The linguist's achievements on ancient Indian aboriginal languages, primeval Buddhist languages and Sanskrit literature will take volumes to publish, Professor Zhang Guanglin, an expert in East Asian languages, said yesterday.
"Most of the public does not understand what Ji has been studying over the years, but they know that he is a symbol of intellectual integrity and therefore a 'national treasure'," said Zhang, who had studied under Ji.
Ji, however, never liked the idea of being glorified as the savior of the nation's intelligentsia. "Please remove the national treasure crown off my head," Ji used to say. But the media, eager to find leaders of Chinese intellectuals, never found it easy to get new answers from others.
Ren Jiyu, another respected scholar, died the same day as Ji. He was 93.
"The nation's academic achievements cannot depend on one or two masters. It takes more universities with open mindsets to all kinds of academic debates," said Shangguan as he left the memorial.
The reluctant master
Ji Xianlin was one of China's greatest scholars of history, ancient languages and culture.
Ji repeatedly asked the media to stop calling him a "maestro in traditional Chinese culture" but despite the protests, the "master" title stuck.
On his way to becoming a cultural icon, Ji personally taught more than 6,000 students and about 30 of these young people went onto becoming ambassadors serving across the four corners of the globe.
According his students and colleagues, China's academic giant was always an amiable old man who wore bleached khaki suits, soft cloth shoes, and carried an old-fashioned schoolbag.
They also remember his utmost respect for people, his humility and his tenderness for little animals, especially cats.
Ji spent his last moments in No 301 hospital, Beijing, with his son Ji Cheng accompanying by his side.
"Ji's leaving is the ending of an era," says Zhao Rengui, professor of Beijing Normal University. "There are fewer and fewer masters accomplished like him nowadays."
Son to an impoverished rural family in Linqing, Shandong province, Ji was admitted to Tsinghua University in 1930 and majored in Western literature.
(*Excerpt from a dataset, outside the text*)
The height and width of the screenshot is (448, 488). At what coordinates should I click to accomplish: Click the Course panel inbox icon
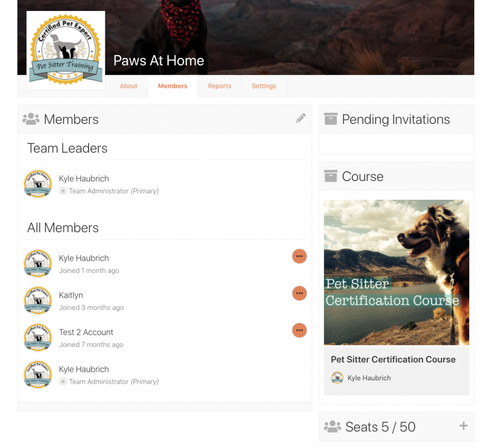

Five years later he went to Gottingen University in Germany as an exchange student, majoring in Sanskrit and lesser-known ancient languages like Pali.
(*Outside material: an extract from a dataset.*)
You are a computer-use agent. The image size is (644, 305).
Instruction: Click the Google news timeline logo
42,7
He would spend more than 10 years in Germany and received his PhD in 1941.
In Germany, Ji met Irmgard, his friend's landlord's daughter, who helped him type his dissertation, because he could not afford a typewriter. The two soon fell in love but Ji was already married in China and made the hard decision to give up the relationship and returned to China in 1946.
In his book Ten Years in Germany (Liude Shinian), he wrote of the relationship. When he re-visited Gottingen in 1980, he tried to find Irmgard but failed.
In 2000, a Hong Kong reporter, who was making a documentary of Ji, went to the city and found the lady, who was still single. The typewriter she used to help Ji was still on her desk.